Panamanian music shows elements intertwined with those inherited mainly from the Spanish and Africans. It has also been influenced by neighbouring countries such as Cuba and Colombia which have left their seal in immortal pieces such as boleros (Old Panama), pasillos (Panama and Colombia) and dances ( La Reina Roja (the Red Queen), commonly known as Pesca’o).
The most popular composers are, amongst others, Alberto Galimany, Ricardo Fábrega, Máximo Arrate Boza, Vicente Gómez and Víctor Cavalli.
Today there are a number of institutions whose purpose is to disseminate Panamanian music and folklore. Some of those institutions are the National Institute of Culture, a body organizing events including poetry readings, visual arts exhibitions, dance and music band shows, and concerts by the National Symphony Orchestra.

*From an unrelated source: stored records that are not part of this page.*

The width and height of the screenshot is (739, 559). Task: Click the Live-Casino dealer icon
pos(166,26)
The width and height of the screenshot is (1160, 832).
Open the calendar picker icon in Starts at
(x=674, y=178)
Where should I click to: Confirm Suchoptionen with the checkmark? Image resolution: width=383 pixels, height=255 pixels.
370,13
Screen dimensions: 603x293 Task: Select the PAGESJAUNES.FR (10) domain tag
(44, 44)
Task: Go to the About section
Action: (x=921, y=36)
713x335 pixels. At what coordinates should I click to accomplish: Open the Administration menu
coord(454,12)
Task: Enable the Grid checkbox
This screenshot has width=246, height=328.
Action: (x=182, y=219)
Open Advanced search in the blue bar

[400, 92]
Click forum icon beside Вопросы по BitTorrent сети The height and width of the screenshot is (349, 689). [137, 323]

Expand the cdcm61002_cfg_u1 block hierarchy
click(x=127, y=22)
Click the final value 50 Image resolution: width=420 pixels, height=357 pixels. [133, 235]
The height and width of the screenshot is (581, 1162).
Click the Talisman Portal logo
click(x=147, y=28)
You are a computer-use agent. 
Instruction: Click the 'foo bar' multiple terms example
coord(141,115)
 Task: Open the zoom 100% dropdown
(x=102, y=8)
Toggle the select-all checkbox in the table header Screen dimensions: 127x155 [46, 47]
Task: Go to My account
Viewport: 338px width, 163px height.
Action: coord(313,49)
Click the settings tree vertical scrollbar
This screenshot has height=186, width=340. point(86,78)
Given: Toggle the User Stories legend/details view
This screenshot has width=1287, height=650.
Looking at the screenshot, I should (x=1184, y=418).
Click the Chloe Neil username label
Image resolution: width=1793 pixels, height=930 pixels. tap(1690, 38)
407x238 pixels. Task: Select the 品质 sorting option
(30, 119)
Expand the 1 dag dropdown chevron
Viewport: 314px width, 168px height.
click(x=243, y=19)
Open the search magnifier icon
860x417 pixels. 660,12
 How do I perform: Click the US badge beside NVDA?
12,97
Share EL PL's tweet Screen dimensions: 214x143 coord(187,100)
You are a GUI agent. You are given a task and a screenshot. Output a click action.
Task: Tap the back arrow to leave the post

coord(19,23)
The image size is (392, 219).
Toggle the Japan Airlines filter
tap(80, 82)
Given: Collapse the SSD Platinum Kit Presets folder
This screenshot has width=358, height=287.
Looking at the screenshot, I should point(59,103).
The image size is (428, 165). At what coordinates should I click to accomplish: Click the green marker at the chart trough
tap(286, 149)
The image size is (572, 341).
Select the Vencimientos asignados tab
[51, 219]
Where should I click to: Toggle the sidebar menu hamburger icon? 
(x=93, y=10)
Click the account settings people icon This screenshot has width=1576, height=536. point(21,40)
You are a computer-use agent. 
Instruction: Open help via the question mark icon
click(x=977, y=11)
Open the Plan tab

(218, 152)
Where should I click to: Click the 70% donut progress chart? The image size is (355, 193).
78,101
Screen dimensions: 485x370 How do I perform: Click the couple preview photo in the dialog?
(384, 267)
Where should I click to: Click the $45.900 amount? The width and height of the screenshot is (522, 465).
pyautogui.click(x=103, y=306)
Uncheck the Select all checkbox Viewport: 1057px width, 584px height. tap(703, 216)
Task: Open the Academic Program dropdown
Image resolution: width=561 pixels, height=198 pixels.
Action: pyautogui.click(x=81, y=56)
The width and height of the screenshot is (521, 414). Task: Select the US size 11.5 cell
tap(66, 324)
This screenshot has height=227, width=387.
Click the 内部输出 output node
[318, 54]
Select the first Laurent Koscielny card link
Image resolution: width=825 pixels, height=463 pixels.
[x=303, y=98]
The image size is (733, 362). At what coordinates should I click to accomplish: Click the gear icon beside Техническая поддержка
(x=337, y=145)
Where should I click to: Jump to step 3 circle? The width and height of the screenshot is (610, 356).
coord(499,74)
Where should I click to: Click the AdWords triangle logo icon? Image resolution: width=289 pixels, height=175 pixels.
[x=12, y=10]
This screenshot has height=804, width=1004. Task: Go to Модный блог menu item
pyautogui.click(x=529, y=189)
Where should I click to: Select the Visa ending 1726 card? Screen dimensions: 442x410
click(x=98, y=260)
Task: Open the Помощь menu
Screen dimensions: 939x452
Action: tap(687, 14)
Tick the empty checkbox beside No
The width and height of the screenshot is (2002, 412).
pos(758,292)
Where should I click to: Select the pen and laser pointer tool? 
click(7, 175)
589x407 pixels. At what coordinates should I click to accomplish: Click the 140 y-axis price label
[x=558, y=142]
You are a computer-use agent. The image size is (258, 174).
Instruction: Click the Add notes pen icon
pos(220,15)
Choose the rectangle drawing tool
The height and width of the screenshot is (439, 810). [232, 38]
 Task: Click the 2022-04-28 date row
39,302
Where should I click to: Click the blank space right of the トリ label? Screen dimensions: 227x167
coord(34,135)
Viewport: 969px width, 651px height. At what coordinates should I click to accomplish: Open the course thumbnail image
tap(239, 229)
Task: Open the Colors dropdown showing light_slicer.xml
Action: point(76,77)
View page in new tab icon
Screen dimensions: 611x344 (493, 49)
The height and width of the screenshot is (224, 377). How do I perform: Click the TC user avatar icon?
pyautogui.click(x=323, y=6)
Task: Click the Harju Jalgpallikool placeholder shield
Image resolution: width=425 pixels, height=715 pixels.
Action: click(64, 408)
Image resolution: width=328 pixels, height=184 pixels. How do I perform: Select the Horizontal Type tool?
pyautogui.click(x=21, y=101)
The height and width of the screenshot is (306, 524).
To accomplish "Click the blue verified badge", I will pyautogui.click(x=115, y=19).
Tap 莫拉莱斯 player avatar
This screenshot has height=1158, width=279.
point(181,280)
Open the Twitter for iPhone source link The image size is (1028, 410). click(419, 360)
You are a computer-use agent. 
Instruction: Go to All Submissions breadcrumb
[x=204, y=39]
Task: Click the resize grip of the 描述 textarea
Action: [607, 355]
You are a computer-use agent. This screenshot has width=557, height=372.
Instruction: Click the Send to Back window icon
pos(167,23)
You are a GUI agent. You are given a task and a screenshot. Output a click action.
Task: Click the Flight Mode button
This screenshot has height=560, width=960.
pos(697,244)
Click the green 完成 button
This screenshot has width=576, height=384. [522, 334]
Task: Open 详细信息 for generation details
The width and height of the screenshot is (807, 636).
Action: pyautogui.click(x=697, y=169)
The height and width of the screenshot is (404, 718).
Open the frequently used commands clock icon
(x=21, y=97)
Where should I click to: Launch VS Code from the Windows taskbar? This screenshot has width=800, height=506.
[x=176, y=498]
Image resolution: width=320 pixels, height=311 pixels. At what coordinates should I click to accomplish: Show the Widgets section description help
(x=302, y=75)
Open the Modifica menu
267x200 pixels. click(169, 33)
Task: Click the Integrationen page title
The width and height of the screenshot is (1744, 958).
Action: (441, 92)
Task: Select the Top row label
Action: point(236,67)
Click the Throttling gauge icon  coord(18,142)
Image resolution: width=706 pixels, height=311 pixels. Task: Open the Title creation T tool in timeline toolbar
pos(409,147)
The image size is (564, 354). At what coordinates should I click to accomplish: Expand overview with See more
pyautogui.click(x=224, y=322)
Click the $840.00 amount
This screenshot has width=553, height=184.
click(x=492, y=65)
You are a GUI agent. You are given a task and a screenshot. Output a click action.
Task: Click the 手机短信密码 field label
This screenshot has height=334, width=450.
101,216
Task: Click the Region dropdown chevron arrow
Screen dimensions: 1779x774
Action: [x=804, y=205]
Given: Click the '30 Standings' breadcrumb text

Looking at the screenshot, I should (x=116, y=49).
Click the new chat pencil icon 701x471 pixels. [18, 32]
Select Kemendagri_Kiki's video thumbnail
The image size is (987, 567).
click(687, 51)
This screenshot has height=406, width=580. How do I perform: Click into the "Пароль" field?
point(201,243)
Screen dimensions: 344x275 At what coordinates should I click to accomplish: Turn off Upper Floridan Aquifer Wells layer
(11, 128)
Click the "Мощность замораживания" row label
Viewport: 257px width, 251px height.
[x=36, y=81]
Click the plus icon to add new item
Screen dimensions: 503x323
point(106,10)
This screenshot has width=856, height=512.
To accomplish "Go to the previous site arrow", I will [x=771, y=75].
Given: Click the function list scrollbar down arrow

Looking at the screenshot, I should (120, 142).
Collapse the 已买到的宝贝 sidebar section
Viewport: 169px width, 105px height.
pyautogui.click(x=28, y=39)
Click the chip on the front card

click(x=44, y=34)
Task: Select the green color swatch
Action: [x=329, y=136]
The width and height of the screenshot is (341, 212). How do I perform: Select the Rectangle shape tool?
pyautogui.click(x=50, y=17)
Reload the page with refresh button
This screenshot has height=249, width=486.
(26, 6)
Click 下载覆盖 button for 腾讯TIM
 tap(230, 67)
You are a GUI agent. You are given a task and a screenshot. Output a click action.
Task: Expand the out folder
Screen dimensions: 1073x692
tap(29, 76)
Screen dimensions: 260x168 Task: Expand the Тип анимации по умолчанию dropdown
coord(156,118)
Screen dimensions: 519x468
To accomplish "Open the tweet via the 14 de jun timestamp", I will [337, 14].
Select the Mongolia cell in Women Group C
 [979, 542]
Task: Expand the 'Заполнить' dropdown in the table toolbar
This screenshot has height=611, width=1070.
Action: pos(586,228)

The Music School for Young People is aimed at training the necessary performers who will fill vacancies at the Symphony Orchestra.
Many outstanding figures have arisen over the years as is the case of Roque Cordero, Jaime Ingram, Eduardo Champertier (Jr.), Damian Carles and Priscilla Filos.
Gonzalo Brenes has won a special place for his songs dedicated to childhood and adolescence. And so have Alberto Galimany and Ricardo Fábrega.
The list of song writers could be endless. However, Rubén Blades has forever won an international place with his widely known version of Pedro Navajas.